All these stages will be carried out using only the training set, then, to estimate the future performance, 

- On the one hand, for the **outer evaluation**, holdout evaluation will be used. Thie method will be used to estimate the future performance of the designed method. So, a train set will be used for all the stages of model building and then a test set will be kept to estimate the future performance in an unbiased manner. 

- On the other hand, for the **inner evaluation**, crossvalidation will be the method applied. Crossvalidation will be used to determine which is the best combination of hyperparameters. Also, to determine the best strategy for feature selection and for imputation techniques, crossvalidation will be used, using only the available data in the training set. 

Later, to improve the performance of the method, once it is already computed the outer performance, the hyperparameters will be tuned again but this time using the whole training set. And finaly, the model will be trained using the whole training dataset. 

The objective function that is going to be used for the validation of the method, and for comparing the methods between them is the Root Mean Squared Error (RMSE).

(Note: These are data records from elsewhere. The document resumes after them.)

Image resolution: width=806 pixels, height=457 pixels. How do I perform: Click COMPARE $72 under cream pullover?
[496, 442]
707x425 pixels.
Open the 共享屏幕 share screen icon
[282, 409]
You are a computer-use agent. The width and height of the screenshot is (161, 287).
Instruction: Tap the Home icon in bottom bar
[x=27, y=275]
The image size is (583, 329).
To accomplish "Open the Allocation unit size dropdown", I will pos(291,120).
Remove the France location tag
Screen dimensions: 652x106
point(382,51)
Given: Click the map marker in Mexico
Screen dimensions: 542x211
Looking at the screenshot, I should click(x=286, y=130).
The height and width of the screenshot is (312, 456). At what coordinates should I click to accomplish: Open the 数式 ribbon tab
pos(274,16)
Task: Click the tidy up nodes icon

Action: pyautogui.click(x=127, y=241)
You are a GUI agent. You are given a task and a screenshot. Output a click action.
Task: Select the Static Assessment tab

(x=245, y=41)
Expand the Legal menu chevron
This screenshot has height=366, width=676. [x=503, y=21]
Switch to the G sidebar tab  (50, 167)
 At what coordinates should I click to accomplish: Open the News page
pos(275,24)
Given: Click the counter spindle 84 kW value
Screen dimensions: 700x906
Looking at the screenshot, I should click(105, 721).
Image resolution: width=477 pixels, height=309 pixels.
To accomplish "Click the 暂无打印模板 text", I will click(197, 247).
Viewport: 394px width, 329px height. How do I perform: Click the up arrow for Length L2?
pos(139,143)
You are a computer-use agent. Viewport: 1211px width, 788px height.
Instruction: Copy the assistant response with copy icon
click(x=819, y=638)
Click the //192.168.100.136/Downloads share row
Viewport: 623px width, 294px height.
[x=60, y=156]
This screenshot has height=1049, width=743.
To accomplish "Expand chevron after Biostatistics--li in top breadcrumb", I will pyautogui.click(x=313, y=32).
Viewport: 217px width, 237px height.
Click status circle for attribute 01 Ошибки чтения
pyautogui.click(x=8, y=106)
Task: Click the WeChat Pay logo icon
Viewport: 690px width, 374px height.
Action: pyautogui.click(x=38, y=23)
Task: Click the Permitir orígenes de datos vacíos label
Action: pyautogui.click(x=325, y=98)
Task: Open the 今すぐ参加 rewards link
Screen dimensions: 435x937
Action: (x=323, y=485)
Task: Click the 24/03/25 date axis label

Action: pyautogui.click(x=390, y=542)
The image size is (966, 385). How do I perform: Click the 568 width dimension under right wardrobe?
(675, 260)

This metric is more sensitive to outliers and to distant values than the MAE as it squares the magnitudes. This is useful to penalize the errors that are larger, and avoid having a model that might have such large errors. RMSE has been used instead of MSE as it is easier to interpret considering it has the same order of magnitude than the target feature (the energy in this case).

Once this study has been done, the models will be trained using the complete dataset to develop the final model. This final model will be then used with the new data that is provided in a separate dataset. 

**It could be longer this explanation**

Note: as the variable that is going to be predicted is the 'energy', only the variables related to the meteorological characteristics will be used. It is considered that the energy produced does not depend on the moment of the day it is being produced.


The train and test split that is done for holdout validation is made considering that the data comes 

In [4]:
#Here, we define a generic random seed that will be used along the assignment
rs = 100515585 

# First, data will be divided into train and test set 
# Considering it is a time series, it must be split in an appropiate way
wind_ava['timestamp'] = pd.to_datetime(wind_ava[['year', 'month', 'day', 'hour']])
wind_ava = wind_ava.sort_values(by='timestamp')

train_size = 0.8 
split_index = int(len(wind_ava) * train_size)
wind_ava = wind_ava.drop(columns=['timestamp'])

# Divide the data into X_train, y_train, X_test, y_test
train_data = wind_ava.iloc[:split_index]
test_data = wind_ava.iloc[split_index:]

X_train = train_data.drop('energy', axis=1)
y_train = train_data['energy']
X_test = test_data.drop('energy', axis=1)
y_test = test_data['energy']

# For inner validation for feature selection and imputation
# Divide the train set into inner train set (for training) and inner validation set (for validation)

train_size_inner = 0.8
split_index_inner = int(len(train_data) * train_size_inner)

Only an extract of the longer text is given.